Telefon XXIw.

W dzisiejszych czasach telefon to rzecz święta. Jak zniknie z oczu lub, co najgorsze zgubi się – od razu czuć można strach i niepokój. Młodzież nie potrafi żyć bez smartphone. W telefonie znajdziemy wszystko, oprócz tego czego akurat szukamy. Taki pech.

Ludzie niestety bardzo łatwo się uzależniają od telefonów, co najlepiej widać u młodzieży. Praktycznie każda lekcja w szkole bez smartphona się nie uda. Szczególnie na testach, gdy nagle mama dzwoni, a tu test się pisze. I co tu zrobić ?

Każdy rodzic powie “poszukaj w telefonie”, a my szukamy i znaleźć nie możemy. Coraz częściej rodzice uważają, że w telefonach jest wszystko, wystarczy wyszukać. Niestety rodzice są z pokolenia, w którym telefonów nie było, więc zawsze się nas pytają. Jeśli znaleźć nie możemy to łatwo winę przenieść na nas, bo czemu nie.

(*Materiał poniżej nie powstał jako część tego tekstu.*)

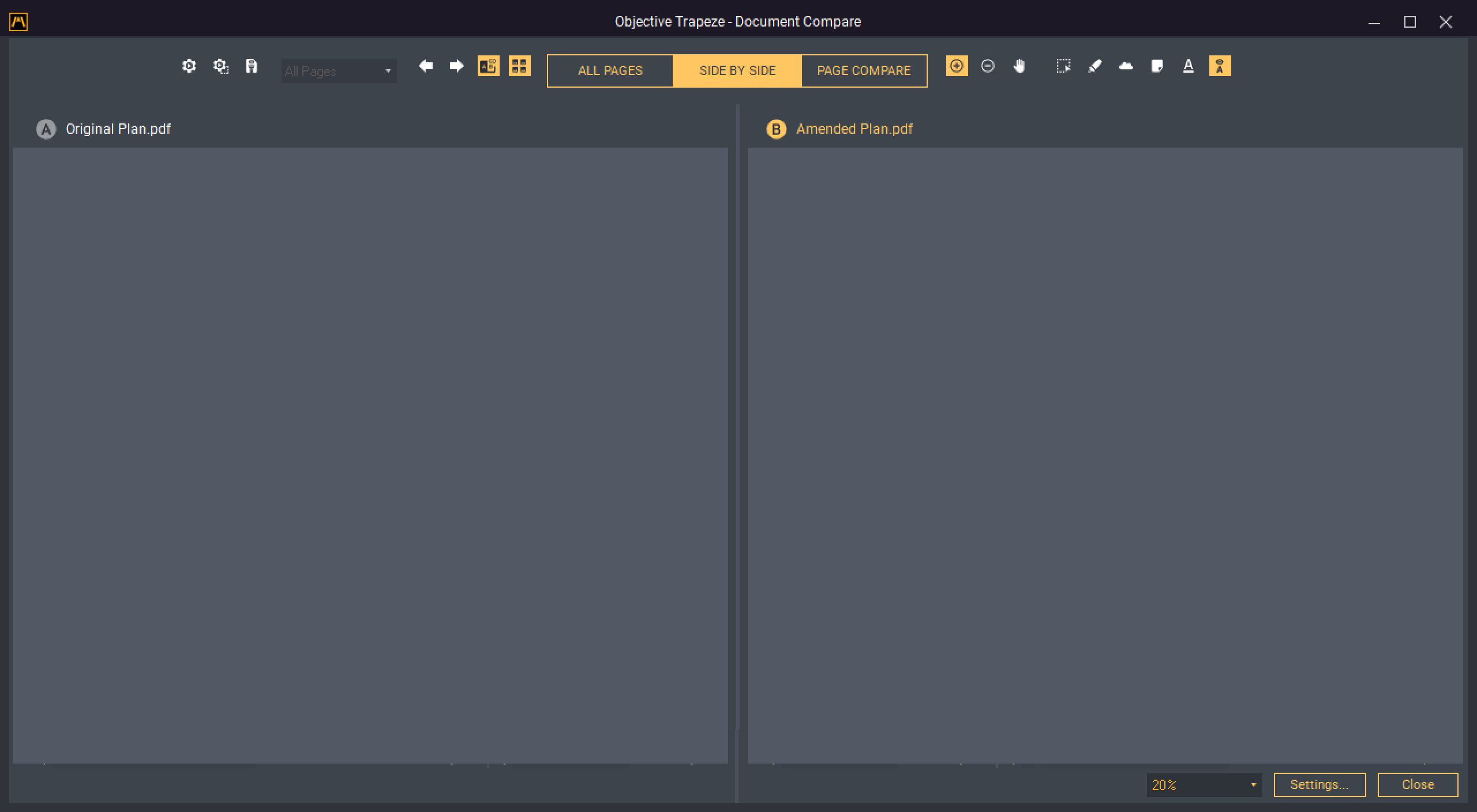Screen dimensions: 1477x812
Task: Click the Close button at bottom right
Action: point(1417,785)
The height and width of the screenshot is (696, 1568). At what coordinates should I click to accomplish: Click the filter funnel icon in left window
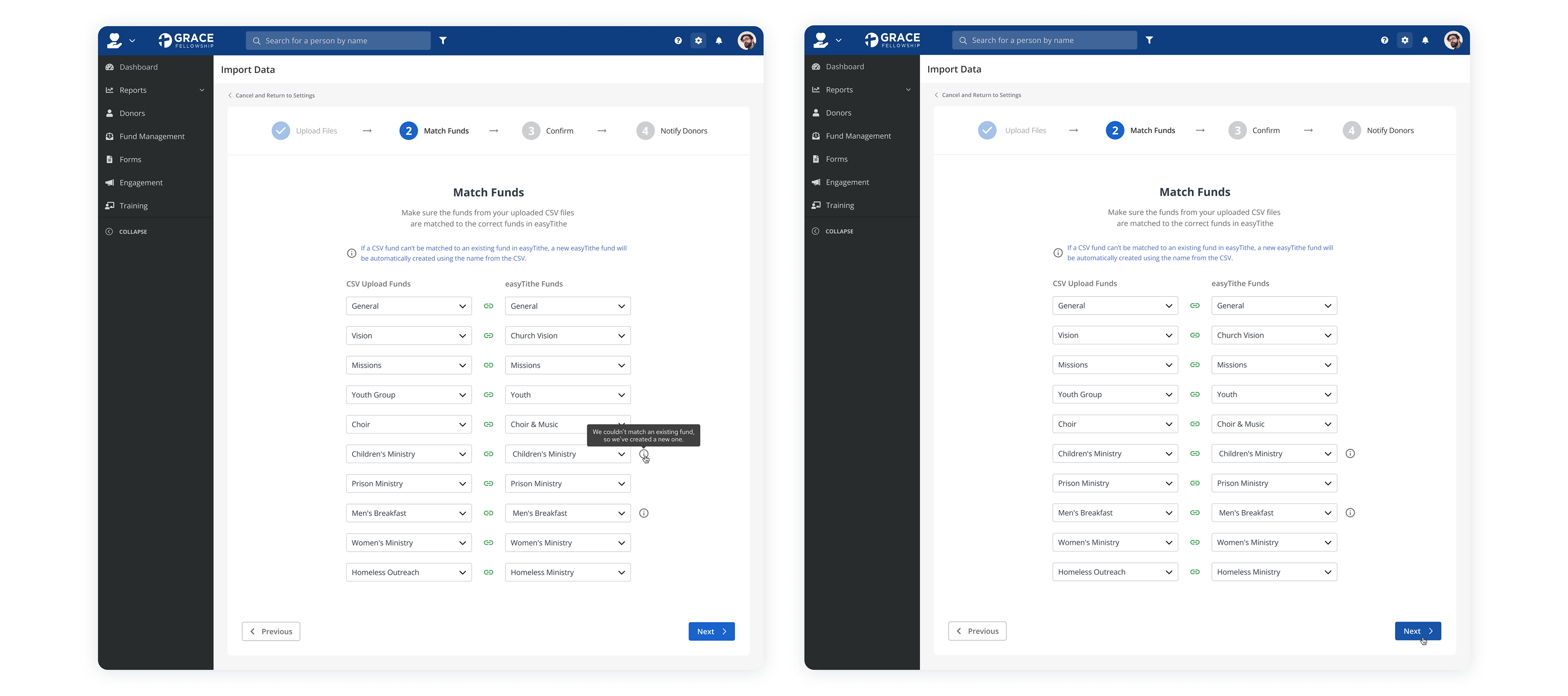(x=443, y=40)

Całe te szaleństwo telemaniaków zapoczątkował pewien wynalazca, Alexander Graham Bell. Wynalazca z Wielkiej Brytanii. Gdyby nie on telefonów by nie było.

Z drugiej strony telefony nie takie złe, pomocne, można dzwonić do znajomych. W sumie to wszystko można na nich zrobić. Taki przykład:

Kiedyś były mapy papierowe , teraz są elektroniczne. Plusem takiej mapy jest to, że dojedziesz wszędzie. Niestety elektroniczne mapy nie przeprowadzą nas przez korek, bo nie wiedzą, że tam jest. Więc jak się stoi w korku, to można ponarzekać do telefonu.

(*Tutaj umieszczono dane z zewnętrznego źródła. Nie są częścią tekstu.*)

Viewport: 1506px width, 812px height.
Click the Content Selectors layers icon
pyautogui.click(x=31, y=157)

Jeśli się nudzimy i nie mamy z kim porozmawiać, to zawsze możemy porozmawiać z “Wujkiem Googlem”. Opowie żart, powie nam komplement, a nawet zaśpiewa. Jednakże nie zapominajmy do czego telefon został stworzony – do ułatwienia sobie życia.

Felieton został napisany przez Igora Orszewskiego.